Retrieval integrations: Vector backends and RAG

2025-02-23Quantlix Team

RAG (Retrieval Augmented Generation) needs a vector store. Quantlix supports several: pgvector (built-in), Pinecone, Weaviate, and Qdrant. You choose the backend that fits your scale and deployment model.

Vector backends

Backend	Type	Use case
pgvector	Built-in (Postgres)	Default. No extra setup.
Pinecone	Cloud	Managed, scalable.
Weaviate	Local or cloud	Self-hosted or cloud.
Qdrant	Local or cloud	Self-hosted or cloud.

Create vector indexes in Dashboard → Knowledge → Vector indexes. Assign one to each knowledge base. pgvector works out of the box. For Pinecone, Weaviate, or Qdrant, you add the service (e.g. via Docker for local) and configure the URL and credentials.

Two ways to query

Semantic search only — `POST /retrieval/query` returns chunks. You get the relevant text chunks for a query; you decide what to do with them (e.g. pass to your own LLM).

curl -s -X POST "$API_URL/retrieval/query" \
  -H "X-API-Key: $API_KEY" \
  -H "Content-Type: application/json" \
  -d '{"knowledge_base_id": "'"$KB_ID"'", "query": "What is RAG?", "top_k": 5}' | python3 -m json.tool

Full RAG — `POST /rag/run` retrieves chunks and generates an answer with citations. You provide a chat model and a question; Quantlix does the rest.

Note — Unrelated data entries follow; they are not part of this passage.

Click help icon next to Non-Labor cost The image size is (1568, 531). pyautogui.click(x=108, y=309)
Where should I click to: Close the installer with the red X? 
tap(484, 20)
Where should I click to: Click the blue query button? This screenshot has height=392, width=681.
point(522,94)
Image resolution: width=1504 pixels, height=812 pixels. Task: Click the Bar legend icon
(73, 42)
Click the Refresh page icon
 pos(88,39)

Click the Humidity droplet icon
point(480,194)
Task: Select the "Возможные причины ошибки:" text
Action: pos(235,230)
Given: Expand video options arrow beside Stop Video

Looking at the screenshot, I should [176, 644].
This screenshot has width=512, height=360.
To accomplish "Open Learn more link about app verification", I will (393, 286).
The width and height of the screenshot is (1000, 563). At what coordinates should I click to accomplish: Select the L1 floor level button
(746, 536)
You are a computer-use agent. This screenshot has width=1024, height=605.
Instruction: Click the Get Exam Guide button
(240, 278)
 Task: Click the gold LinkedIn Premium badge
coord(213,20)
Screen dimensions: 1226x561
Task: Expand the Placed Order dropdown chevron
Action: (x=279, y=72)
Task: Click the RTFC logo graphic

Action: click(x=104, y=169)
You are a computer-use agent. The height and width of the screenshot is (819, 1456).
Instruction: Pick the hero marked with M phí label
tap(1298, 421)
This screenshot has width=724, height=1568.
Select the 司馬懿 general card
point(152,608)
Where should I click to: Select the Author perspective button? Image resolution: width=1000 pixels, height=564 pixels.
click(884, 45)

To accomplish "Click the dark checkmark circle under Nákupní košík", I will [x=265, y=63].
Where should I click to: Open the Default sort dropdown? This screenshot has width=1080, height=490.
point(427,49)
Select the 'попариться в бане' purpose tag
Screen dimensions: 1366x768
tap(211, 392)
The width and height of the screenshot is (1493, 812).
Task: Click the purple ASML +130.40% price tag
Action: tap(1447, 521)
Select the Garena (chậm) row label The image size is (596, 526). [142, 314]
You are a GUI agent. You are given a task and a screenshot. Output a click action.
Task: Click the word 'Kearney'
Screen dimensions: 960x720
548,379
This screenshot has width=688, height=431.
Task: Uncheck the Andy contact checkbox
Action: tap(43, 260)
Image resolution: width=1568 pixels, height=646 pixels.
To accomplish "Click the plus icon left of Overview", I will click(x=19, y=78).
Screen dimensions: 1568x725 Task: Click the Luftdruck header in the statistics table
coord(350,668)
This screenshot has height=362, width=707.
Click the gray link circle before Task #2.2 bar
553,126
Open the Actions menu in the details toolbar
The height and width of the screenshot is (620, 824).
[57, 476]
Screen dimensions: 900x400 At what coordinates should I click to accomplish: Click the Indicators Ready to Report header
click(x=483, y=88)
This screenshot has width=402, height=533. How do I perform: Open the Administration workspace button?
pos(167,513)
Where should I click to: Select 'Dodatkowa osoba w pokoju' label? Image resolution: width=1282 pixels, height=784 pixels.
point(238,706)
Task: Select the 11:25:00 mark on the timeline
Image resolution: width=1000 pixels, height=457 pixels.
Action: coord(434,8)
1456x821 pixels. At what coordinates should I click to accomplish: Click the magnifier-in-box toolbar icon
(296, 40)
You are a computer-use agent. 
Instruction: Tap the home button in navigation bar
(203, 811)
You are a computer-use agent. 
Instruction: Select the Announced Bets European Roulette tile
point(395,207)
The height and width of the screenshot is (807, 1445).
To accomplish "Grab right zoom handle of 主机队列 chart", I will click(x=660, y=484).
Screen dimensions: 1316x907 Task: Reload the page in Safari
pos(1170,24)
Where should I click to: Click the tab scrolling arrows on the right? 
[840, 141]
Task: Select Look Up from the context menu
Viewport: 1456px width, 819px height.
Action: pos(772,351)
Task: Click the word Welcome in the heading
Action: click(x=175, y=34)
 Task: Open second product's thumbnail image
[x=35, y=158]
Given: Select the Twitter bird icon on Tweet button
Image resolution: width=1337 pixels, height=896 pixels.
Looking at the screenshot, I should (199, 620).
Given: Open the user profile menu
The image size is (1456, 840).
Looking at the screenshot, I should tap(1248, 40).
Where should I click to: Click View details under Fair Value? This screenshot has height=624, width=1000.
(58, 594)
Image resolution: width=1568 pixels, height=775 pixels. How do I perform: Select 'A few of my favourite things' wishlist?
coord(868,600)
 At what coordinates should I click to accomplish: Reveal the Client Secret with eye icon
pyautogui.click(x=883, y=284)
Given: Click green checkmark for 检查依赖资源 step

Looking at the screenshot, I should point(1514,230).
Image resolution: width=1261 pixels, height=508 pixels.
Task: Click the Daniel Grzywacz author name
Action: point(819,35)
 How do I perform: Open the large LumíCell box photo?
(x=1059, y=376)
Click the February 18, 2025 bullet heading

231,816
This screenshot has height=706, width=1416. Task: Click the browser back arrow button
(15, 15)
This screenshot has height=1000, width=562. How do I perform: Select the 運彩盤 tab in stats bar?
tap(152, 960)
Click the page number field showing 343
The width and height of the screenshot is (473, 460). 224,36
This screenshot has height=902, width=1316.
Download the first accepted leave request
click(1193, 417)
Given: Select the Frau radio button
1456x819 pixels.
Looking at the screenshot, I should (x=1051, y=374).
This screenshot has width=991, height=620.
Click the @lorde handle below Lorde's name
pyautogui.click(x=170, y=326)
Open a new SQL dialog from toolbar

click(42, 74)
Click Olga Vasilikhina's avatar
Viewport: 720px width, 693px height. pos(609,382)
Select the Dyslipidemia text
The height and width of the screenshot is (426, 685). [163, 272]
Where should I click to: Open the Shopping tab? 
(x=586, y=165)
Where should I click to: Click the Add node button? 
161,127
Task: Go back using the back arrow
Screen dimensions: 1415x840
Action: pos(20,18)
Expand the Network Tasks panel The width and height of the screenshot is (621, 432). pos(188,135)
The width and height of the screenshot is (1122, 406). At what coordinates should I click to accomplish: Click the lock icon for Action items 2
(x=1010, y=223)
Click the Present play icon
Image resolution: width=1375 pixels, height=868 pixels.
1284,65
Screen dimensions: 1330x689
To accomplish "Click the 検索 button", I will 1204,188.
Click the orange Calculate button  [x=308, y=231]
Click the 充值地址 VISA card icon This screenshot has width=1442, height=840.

curl -s -X POST "$API_URL/rag/run" \
  -H "X-API-Key: $API_KEY" \
  -H "Content-Type: application/json" \
  -d '{"knowledge_base_id": "'"$KB_ID"'", "provider_model_id": "'"$CHAT_MODEL_ID"'", "question": "What is RAG?", "top_k": 5}' | python3 -m json.tool

Returns `answer`, `citations`, `model`, and token usage.

Try it in the portal

Add a knowledge base, add sources, upload documents, run ingestion. Then use the Try RAG modal on the knowledge base page to ask questions and see answers with citations.